Does the statement ~~$A\equiv A$ follow from the law of excluded middle? According to my book which is not on logic it does, but I do not know how to use the law of excluded middle for this simple tautology.

Answer 1

Assume $A$ and $\neg A$. Then $A\land \neg A$, which is absurd, hence $\neg\neg A$. So $A\implies \neg\neg A$: this holds without the law of excluded middle.

Now assume $\neg\neg A$. If $A$, then $A$. If $\neg A$, then $\neg A\land \neg\neg A$ which is absurd, hence $A$.

So whether $A$ holds or $\neg A$ holds, we always get that $A$ holds : thus [it's this "thus" that uses the law of excluded middle] $\neg\neg A\implies A$

Answer 2

An informal argument showing that $\lnot \lnot A \equiv A$ follows from the law of excluded middle is the following: by the law of excluded middle, either $A$ or $\lnot A$ holds, there is no third option. So, $\lnot \lnot A$ (whose truth value is determined by the truth value of $A$) should be equivalent to either $A$ or $\lnot A$. Since $\lnot \lnot A$ is the negation of $\lnot A$, it is impossible that $\lnot \lnot A$ and $\lnot A$ hold at the same time and hence they are not equivalent. Therefore, $\lnot \lnot A$ is equivalent to $A$.

Answer 3

This question isn't clear. Is the question "Can (~~A≡A) follow from the law of the excluded middle" the answer is 'yes'. That follows immediately from every single tautology implying every other tautology. Or equivalently, "all tautologies imply every other tautology."

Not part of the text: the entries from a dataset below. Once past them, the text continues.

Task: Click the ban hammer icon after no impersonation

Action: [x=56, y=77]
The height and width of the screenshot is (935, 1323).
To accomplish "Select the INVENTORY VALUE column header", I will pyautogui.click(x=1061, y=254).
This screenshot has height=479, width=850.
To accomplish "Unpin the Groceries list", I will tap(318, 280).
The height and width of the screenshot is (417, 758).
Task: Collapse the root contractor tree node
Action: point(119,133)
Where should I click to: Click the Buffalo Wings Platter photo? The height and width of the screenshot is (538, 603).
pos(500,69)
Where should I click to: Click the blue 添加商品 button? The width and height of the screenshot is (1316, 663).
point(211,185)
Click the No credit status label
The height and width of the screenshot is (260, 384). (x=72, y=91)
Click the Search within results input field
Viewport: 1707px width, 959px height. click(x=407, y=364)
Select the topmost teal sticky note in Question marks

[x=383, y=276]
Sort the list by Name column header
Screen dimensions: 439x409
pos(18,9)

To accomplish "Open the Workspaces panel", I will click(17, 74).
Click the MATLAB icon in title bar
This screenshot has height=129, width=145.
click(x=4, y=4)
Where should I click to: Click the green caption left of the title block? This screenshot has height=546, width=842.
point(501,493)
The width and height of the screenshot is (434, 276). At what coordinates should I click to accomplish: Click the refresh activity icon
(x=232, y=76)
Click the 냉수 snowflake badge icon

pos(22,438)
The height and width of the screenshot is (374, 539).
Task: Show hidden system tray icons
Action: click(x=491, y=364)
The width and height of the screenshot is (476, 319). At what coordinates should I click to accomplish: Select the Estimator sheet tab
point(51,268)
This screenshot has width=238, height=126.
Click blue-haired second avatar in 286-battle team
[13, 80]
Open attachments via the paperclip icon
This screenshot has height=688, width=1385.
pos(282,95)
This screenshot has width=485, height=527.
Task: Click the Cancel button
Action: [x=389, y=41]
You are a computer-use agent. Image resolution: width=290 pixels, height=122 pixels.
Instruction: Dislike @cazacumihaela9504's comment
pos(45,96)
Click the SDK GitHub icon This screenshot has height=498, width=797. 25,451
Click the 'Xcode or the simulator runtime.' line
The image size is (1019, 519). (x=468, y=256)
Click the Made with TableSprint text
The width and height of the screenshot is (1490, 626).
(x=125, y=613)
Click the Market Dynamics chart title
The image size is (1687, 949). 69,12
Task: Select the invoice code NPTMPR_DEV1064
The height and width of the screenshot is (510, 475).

However, if the question is "does the law of the excluded middle necessarily imply (~~A≡A)", where "imply" gets understood to mean that the law of the excluded middle will appear in any proof of (~~A≡A) where (~~A≡A) is not an axiom, then the answer is 'no'. As a simple example, (~~A -> A) and (A -> ~~A) along with modus ponens and ((A -> B) -> ((B -> A) -> (A ≡ B))) will imply that (~~A ≡ A). There is no law of the excluded middle there, and (~~A≡A) is not an axiom.